One thing I can tell you is that if you haven't already done it, you need to back off the nutrients some as the leaves are showing nute burn at the tips.

By the way, welcome to The Passion. We are happy to help you if we can so don't be afraid to ask questions


----------



## rookie420 (Oct 26, 2014)

Well its my first time at this have back on nutri upon my research but unsure that its female becus it looks like seed pods it looks better in pic then in person on had hermis grow for me so far but thanks i thought it was female


----------



## Hushpuppy (Oct 26, 2014)

I thought maybe that was the case. The calyxes at the base of the white hairs will swell as the plant continues to grow, and the buds will grow new calyxes in and around the ones you see that the hairs have turned reddish orange.
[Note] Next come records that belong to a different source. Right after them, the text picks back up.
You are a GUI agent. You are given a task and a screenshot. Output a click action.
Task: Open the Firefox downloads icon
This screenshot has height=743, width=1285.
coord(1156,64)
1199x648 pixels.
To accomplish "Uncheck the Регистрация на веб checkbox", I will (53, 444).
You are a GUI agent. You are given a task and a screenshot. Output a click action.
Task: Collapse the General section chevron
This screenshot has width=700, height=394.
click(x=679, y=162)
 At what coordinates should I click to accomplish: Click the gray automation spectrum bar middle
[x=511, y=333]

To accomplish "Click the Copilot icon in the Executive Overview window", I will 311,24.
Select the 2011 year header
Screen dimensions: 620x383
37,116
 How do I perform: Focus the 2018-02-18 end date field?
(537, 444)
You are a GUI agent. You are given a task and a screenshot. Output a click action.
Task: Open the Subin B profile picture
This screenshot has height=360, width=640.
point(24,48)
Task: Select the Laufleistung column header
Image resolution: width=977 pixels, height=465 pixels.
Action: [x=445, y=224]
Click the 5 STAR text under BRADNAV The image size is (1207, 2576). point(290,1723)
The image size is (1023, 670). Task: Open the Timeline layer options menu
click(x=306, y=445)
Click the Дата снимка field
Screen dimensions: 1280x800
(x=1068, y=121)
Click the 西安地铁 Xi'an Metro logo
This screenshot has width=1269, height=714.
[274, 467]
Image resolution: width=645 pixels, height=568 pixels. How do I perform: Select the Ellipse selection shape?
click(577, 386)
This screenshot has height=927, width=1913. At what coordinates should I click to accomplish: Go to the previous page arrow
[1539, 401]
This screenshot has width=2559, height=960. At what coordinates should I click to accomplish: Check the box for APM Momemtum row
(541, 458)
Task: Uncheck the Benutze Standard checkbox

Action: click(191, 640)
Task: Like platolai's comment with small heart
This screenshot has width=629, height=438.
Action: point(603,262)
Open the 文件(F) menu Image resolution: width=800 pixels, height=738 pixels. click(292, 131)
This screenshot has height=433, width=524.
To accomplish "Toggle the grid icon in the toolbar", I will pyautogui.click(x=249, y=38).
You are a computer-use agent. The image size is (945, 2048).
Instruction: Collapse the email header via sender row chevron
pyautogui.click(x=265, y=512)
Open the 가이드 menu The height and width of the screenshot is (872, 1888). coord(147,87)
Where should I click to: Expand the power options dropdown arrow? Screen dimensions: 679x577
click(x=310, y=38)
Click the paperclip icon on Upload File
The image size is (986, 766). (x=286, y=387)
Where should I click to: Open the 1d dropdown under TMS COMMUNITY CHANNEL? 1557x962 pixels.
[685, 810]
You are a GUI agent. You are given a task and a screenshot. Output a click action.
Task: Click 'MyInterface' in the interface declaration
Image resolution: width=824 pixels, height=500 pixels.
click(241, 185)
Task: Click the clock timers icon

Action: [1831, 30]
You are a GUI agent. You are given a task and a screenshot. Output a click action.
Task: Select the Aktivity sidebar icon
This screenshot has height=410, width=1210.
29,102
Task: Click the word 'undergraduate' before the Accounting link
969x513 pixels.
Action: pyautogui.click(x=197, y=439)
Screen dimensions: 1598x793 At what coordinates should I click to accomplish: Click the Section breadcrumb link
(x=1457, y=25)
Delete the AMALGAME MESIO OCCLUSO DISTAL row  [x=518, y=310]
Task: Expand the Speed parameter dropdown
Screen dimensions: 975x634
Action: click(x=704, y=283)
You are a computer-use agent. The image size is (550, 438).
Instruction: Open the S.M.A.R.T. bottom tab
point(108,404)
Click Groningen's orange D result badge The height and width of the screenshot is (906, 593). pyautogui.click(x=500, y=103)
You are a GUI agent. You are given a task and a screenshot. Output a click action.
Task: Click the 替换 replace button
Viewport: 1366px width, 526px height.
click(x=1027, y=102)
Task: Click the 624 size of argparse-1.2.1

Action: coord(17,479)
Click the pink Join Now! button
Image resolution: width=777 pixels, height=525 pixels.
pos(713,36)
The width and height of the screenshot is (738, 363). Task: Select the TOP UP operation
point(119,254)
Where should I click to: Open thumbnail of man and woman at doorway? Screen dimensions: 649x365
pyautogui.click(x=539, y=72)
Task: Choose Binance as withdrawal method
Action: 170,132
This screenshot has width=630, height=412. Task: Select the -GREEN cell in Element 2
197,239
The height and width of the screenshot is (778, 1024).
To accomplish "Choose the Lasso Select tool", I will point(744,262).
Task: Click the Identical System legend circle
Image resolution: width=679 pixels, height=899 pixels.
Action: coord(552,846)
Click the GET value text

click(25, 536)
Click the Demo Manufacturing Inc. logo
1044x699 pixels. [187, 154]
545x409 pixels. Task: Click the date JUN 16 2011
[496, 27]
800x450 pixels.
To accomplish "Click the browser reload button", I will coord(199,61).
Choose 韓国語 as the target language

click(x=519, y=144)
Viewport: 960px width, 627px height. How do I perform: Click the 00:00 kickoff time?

The pistils will only live so long then they wither and die, but then new one will grow in behind those and that makes the buds get ffatter and fatter, until the plant reaches its senescence, at which point the buds quit growing new pistils for the most part, and the resin glands (referred to as trichs or trichomes here) begin to get milky looking(and even amber looking) as they get more ripe and ready for harvest.


----------



## The Hemp Goddess (Oct 27, 2014)

Have you looked?  Are there seeds in the pods?  If you started with bagseed, you could have a hermi and it could be seeded.  The hairs usually do not turn red or brown until late in flowering or if the plant is pollinated.


----------



## JustAnotherAntMarching (Oct 27, 2014)

It def looks like a seed in the first pic... the bud to the back(top left) seems to have a seed poking out...


----------



## rookie420 (Oct 28, 2014)

Had 3 hermies so far do to my error and this one def dont look like they did.


----------



## Rosebud (Oct 28, 2014)

I saw that too Jaam but wasn't sure enough to say.  hmm.. shoot.


----------



## Hushpuppy (Oct 28, 2014)

I don't see any seeds myself but time will tell for sure.


----------



## The Hemp Goddess (Oct 29, 2014)

I never have the hairs turn red/brown like that that early though unless there is a heat problem or the bud has been pollinated.  Don't you guys think it is awfully early for the hairs to be that brown?


----------



## Dman1234 (Oct 29, 2014)

grab one of those pods and squeeze, see if there is a seed in it or if its a false seed pod.


----------



## rookie420 (Oct 31, 2014)

So if there are some seeds what should i do rip it up or will it produce buds


----------